(Pixel coordinate grounding data)
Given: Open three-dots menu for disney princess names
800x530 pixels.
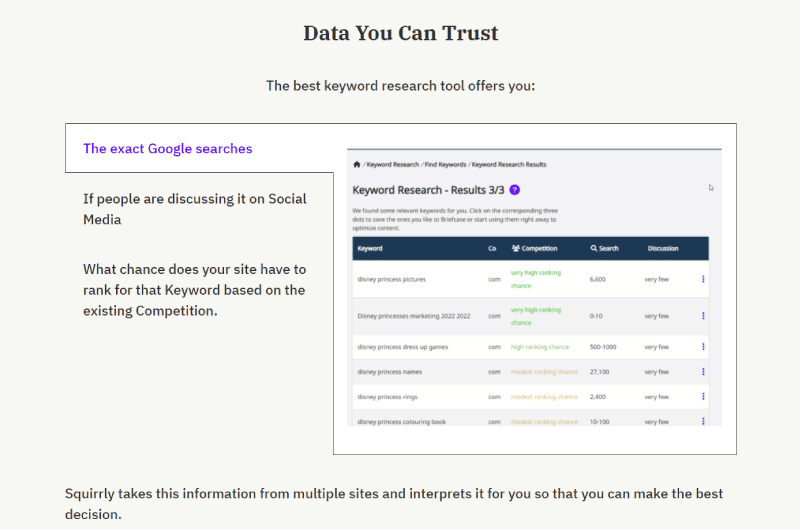Looking at the screenshot, I should coord(703,372).
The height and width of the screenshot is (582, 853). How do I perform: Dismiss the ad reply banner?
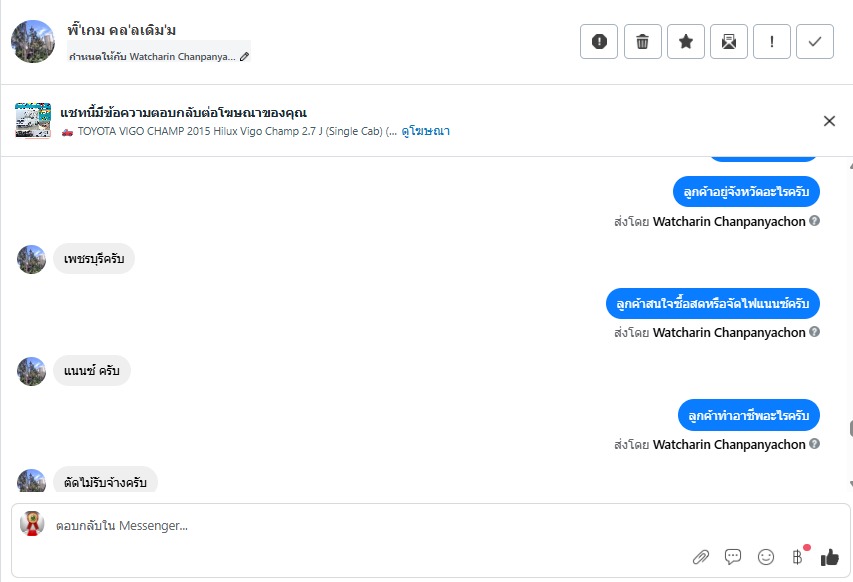(829, 121)
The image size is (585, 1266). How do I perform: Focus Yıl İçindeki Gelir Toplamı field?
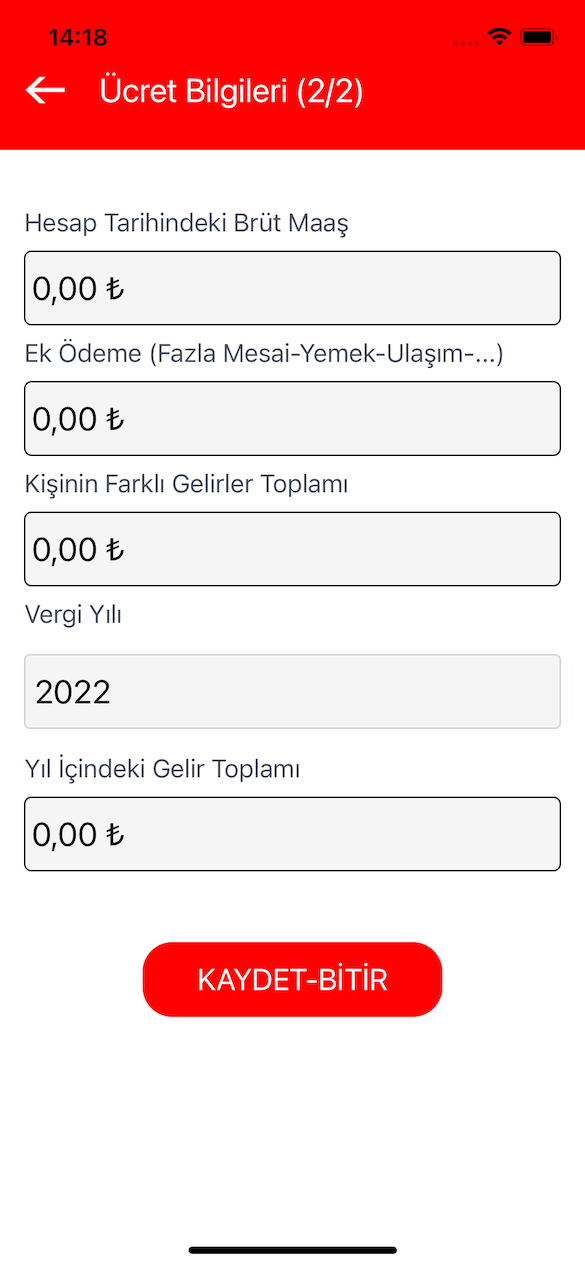[292, 834]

Requirement
Leaving out every picture, repeat the records above exactly as they stand.

Answer for the task
Given: Open three-dots menu for disney princess names
800x530 pixels.
Looking at the screenshot, I should coord(703,372).
The height and width of the screenshot is (582, 853). How do I perform: Dismiss the ad reply banner?
(829, 121)
The image size is (585, 1266). How do I perform: Focus Yıl İçindeki Gelir Toplamı field?
[292, 834]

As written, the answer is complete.